The Fars region of Iran was struck by a major earthquake on either 22 April or 5 May 1853. The city of Shiraz and the surrounding area were severely affected, with almost all buildings destroyed. At least 9,000 people were killed, with some estimates reaching 13,000.

==Tectonic setting==
Iran lies across the complex plate boundary where the Arabian plate is colliding with the Eurasian plate. The Fars region lies within the outermost part of the Zagros fold and thrust belt. This Fars Domain is affected by the presence of thick Neoproterozoic salt of the Hormuz Formation, forming part of the so-called simply folded zone. Despite its name, the folding is accompanied by thrusting, with some strike-slip faulting, such as on the right-lateral Kazerun fault system. From the analysis of hypocentral depths and focal mechanisms, the earthquakes are caused by both faulting within the underlying basement and towards the base of the thick sedimentary cover sequence. Almost all earthquakes occur on blind faults, with no surface rupture.

==Earthquake sequence==
The sequence began at about dawn on the day before the mainshock, with the first of a series of foreshocks. These continued throughout that day and into the following morning. The mainshock occurred at about noon, followed by a major aftershock six hours later.

==Damage==
The second foreshock caused severe damage in the Gawd-i Araban quarter, destroying a mosque, part of the bazaar and many houses, and causing widespread damage in the rest of the city. There was local ground liquefaction and some qanats collapsed. The third major foreshock, which occurred about 15 minutes before the mainshock, led to further damage, including the collapse of one of the minarets of the Masjid-i'Abbas mosque.

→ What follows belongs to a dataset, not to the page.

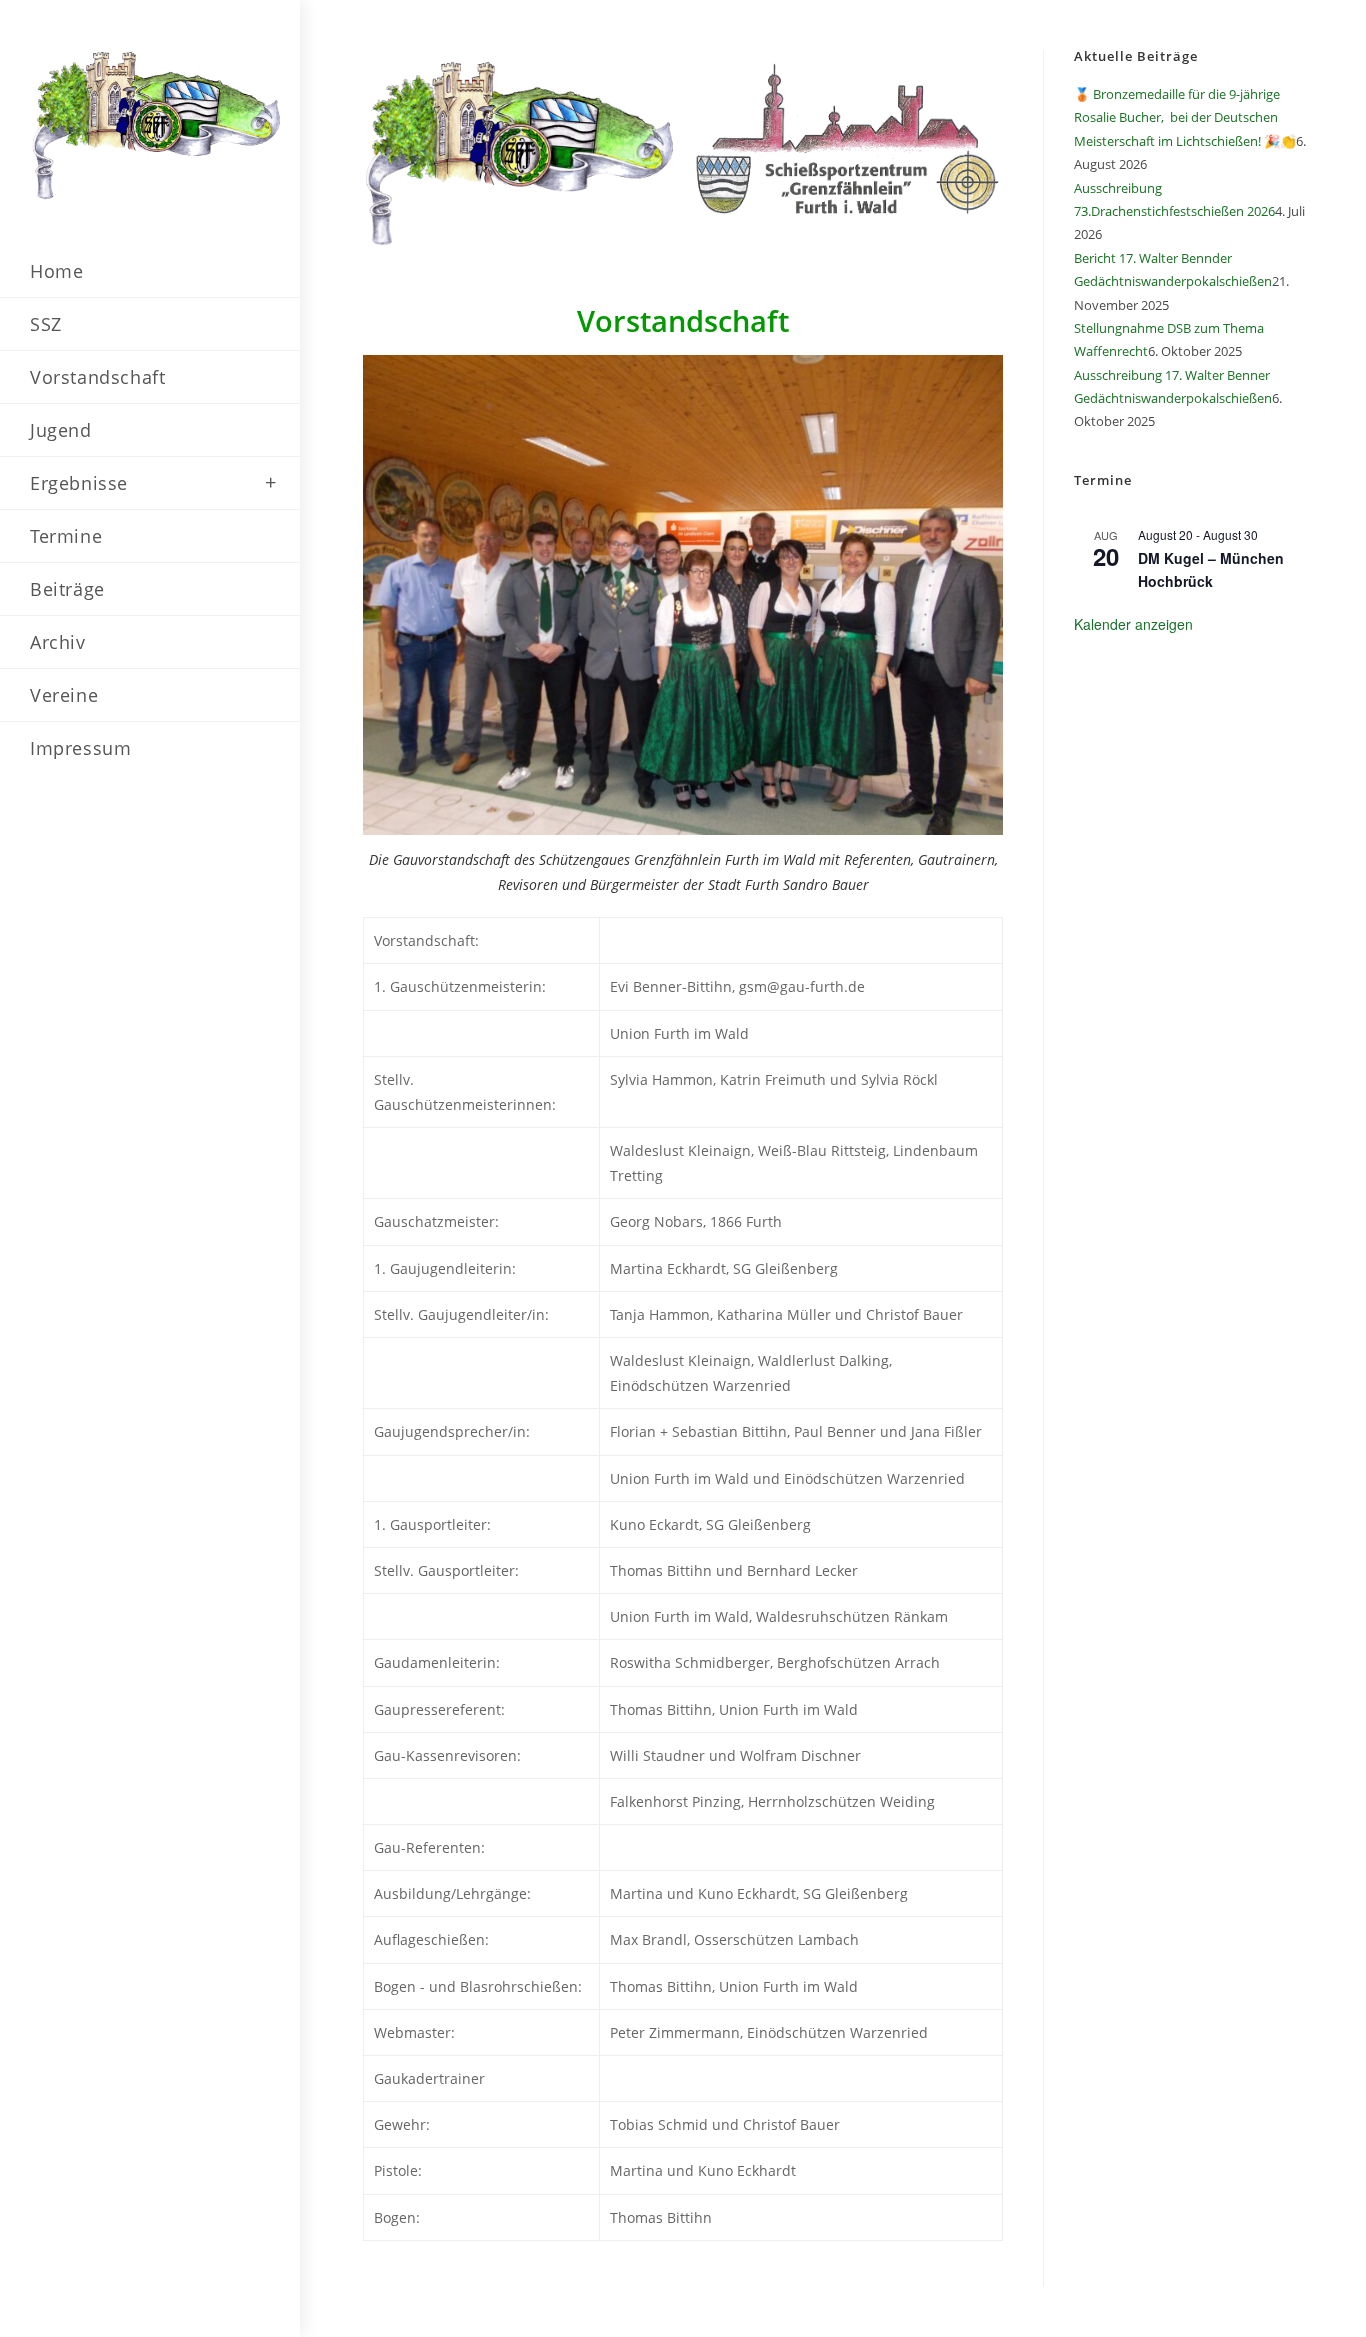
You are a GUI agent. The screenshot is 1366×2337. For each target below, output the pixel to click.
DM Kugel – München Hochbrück (1211, 569)
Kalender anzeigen (1133, 624)
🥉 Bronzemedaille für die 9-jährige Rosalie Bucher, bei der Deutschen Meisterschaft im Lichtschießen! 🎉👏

The mainshock left the city devastated, all buildings and other structures within 12 km of the city were described as "ruined". Notable buildings that were either destroyed or severely damaged included the remaining parts of the Masjid-i'Abbas, the Shah Cheragh monument and mosque, the Armenian Church and the Madraseh Khan. Most of the Masjid-i Nau also collapsed, while the Masjid-i Vakil and the Vakil Bazaar were mainly unaffected.

The major aftershock later that day led to further damage and casualties.